Copy out exactly the lines from the one containing "その他 (1520, 869)" to the end of the records below, both included, and nothing else.

PROVIDED DATA –
::::::::::
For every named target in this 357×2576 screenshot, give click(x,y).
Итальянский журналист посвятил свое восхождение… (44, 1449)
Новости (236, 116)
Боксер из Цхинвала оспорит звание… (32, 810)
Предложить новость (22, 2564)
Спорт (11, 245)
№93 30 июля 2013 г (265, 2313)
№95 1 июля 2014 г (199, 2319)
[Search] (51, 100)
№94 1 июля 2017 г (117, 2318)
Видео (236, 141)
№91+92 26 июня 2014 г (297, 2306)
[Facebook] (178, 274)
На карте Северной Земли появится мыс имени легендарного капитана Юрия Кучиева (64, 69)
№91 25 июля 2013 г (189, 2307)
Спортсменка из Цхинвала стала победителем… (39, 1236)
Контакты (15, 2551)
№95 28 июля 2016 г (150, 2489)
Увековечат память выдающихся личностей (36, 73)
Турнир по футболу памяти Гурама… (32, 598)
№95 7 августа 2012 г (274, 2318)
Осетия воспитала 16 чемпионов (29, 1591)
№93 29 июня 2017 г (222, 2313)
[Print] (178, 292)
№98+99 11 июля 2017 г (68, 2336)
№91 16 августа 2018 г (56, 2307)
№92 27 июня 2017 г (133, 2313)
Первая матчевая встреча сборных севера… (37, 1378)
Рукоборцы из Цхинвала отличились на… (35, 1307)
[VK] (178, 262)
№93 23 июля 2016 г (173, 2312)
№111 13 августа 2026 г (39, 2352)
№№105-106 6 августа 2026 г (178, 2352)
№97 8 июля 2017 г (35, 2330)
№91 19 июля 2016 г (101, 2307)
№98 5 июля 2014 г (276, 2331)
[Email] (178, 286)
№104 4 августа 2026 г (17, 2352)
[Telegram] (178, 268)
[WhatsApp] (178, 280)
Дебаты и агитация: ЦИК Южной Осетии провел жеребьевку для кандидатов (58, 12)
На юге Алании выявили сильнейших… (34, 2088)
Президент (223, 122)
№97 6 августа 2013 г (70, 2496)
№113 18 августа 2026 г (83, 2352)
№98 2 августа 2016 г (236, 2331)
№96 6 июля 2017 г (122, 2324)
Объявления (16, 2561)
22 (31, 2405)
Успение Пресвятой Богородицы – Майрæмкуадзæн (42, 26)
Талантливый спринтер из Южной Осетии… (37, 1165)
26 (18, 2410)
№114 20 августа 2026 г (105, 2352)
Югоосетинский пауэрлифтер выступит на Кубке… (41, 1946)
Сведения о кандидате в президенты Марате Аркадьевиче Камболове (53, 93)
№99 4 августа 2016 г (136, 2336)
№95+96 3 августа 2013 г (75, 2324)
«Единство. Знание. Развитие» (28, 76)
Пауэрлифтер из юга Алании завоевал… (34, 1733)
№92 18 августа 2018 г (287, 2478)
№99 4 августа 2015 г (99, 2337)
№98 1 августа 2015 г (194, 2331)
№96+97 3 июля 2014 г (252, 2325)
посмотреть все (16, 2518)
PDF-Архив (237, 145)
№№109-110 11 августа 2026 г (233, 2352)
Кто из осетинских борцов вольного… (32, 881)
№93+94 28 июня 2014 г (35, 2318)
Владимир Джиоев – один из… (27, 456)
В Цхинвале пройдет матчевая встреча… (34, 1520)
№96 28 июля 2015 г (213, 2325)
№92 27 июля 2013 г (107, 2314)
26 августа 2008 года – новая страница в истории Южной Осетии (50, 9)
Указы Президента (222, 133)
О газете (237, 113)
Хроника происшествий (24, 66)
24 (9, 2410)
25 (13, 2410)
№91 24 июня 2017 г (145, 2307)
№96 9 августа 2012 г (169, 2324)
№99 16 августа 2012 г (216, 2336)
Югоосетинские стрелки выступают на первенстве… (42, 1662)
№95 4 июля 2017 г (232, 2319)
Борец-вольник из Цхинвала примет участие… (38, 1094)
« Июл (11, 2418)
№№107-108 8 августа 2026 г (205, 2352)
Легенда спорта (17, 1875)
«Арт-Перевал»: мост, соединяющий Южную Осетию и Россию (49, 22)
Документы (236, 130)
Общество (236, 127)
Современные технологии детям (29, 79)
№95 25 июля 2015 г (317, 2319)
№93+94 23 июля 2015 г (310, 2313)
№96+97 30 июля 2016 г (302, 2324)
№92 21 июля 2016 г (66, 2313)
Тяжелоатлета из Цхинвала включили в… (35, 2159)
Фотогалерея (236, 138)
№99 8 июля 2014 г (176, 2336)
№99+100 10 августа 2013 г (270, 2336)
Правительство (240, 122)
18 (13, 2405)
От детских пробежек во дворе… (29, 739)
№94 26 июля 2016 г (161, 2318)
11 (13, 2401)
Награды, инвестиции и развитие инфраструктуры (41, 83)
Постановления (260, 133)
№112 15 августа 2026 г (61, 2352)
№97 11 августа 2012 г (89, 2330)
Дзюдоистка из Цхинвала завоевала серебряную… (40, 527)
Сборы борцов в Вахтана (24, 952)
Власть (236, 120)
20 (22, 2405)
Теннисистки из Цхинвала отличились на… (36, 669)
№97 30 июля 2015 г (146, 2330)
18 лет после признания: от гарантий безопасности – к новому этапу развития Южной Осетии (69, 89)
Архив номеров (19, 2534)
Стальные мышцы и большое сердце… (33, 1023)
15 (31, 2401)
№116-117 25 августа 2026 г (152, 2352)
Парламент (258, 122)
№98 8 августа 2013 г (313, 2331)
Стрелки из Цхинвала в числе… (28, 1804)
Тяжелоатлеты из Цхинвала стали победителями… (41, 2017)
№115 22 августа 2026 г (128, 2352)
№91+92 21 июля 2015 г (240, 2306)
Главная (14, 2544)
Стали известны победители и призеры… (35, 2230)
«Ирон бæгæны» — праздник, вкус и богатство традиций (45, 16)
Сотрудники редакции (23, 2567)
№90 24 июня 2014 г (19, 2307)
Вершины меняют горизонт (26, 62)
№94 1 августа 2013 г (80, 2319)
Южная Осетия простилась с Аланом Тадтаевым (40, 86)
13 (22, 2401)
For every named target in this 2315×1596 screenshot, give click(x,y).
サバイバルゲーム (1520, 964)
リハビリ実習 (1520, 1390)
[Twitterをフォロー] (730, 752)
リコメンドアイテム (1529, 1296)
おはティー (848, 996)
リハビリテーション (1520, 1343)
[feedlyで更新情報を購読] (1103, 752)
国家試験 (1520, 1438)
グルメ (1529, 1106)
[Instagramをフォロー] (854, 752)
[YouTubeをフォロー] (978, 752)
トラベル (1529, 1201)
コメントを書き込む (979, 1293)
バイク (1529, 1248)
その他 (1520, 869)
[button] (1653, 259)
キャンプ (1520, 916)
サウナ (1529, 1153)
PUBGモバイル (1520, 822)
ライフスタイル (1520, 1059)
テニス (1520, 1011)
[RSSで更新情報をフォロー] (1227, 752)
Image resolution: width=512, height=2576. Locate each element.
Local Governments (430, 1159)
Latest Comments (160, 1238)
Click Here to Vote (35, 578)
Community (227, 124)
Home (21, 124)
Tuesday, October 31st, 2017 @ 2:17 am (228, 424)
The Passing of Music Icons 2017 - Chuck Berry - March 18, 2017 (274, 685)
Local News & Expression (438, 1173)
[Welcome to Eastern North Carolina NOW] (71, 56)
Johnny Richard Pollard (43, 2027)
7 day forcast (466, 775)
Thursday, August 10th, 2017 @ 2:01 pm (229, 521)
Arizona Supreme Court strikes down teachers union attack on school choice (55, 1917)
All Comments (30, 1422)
::::::::::
EXERCISE RESPONSE –
その他 (1520, 869)
[button] (1653, 259)
キャンプ (1520, 916)
サウナ (1529, 1153)
PUBGモバイル (1520, 822)
ライフスタイル (1520, 1059)
テニス (1520, 1011)
[RSSで更新情報をフォロー] (1227, 752)
Image resolution: width=512, height=2576. Locate each element.
Local Governments (430, 1159)
Latest Comments (160, 1238)
Click Here to Vote (35, 578)
Community (227, 124)
Home (21, 124)
Tuesday, October 31st, 2017 @ 2:17 am (228, 424)
The Passing of Music Icons 2017 - Chuck Berry - March 18, 2017 (274, 685)
Local News & Expression (438, 1173)
[Welcome to Eastern North Carolina NOW] (71, 56)
Johnny Richard Pollard (43, 2027)
7 day forcast (466, 775)
Thursday, August 10th, 2017 @ 2:01 pm (229, 521)
Arizona Supreme Court strikes down teachers union attack on school choice (55, 1917)
All Comments (30, 1422)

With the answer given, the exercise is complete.